Joseph Roth: Dos jóvenes gitanas

El sol brillaba de una forma inusual, estimulante casi. Delicado como al amanecer, pero cálido como en la tarde. La calle estaba llena de peatones apurados. Salían de las galerías cargados de paquetes, parecían ocupados, pero iban vestidos como de fiesta, con ropa clara y a la moda. El ruido de los tranvías, la bocina de los autos y el traqueteo de los colectivos formaban un alegre tumulto. Todo parecía estar bajo la influencia de una jubilosa prisa. La ciudad se sentía vivaz, como un adulto que, de tanta felicidad, se infantiliza.

Entonces vi venir a las dos gitanas.

Muy morenas y con mucho color en la ropa: blusas rojas y polleras azules con flores blancas, trenzas atadas con pañuelos rojos y ámbar alrededor de sus cuellos.

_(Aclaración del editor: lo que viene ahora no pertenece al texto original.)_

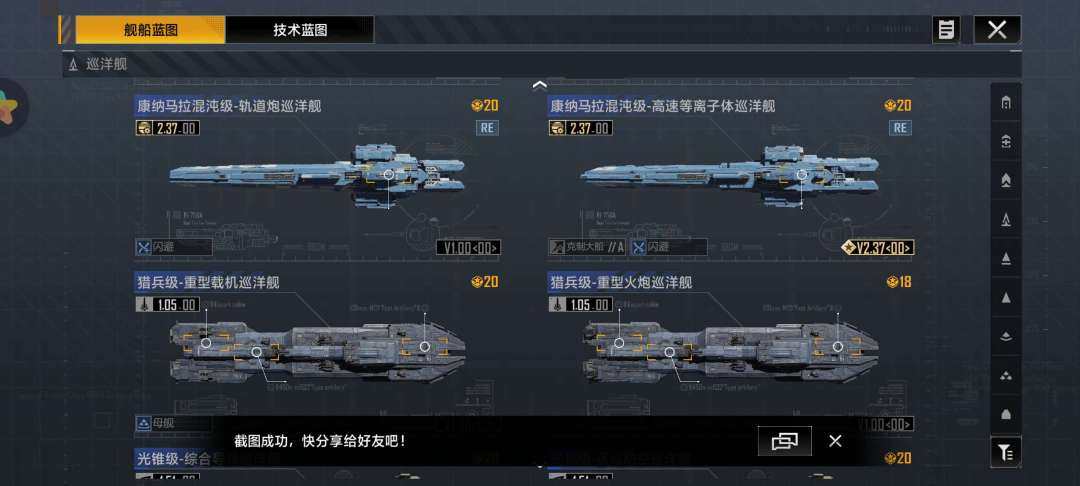
Task: Select the three-dot formation icon in sidebar
Action: 1006,376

Sus sandalias también eran rojas. Aparecieron de la nada. Quizá salieron de algún local. Los transeúntes apurados se apartaron, mientras ellas caminaban literalmente en un espacio vacío. Les lanzaban miradas de asombro y desconfianza. Sus rostros eran infantiles, de mentón puntiagudo y unos hoyuelos que apenas encontraban espacio. Los ojos, azul oscuro. Incluso el blanco de sus ojos tenía un brillo azul. Sus blusas parecían indolentemente desabrochadas, y, sin embargo, estaban castamente cerradas; los collares de ámbar robustos hacían que sus cuellos finos parecieran aún más nobles, enhiestos, aristocráticos. Bajo las prendas holgadas, se podía intuir un cuerpo hermoso.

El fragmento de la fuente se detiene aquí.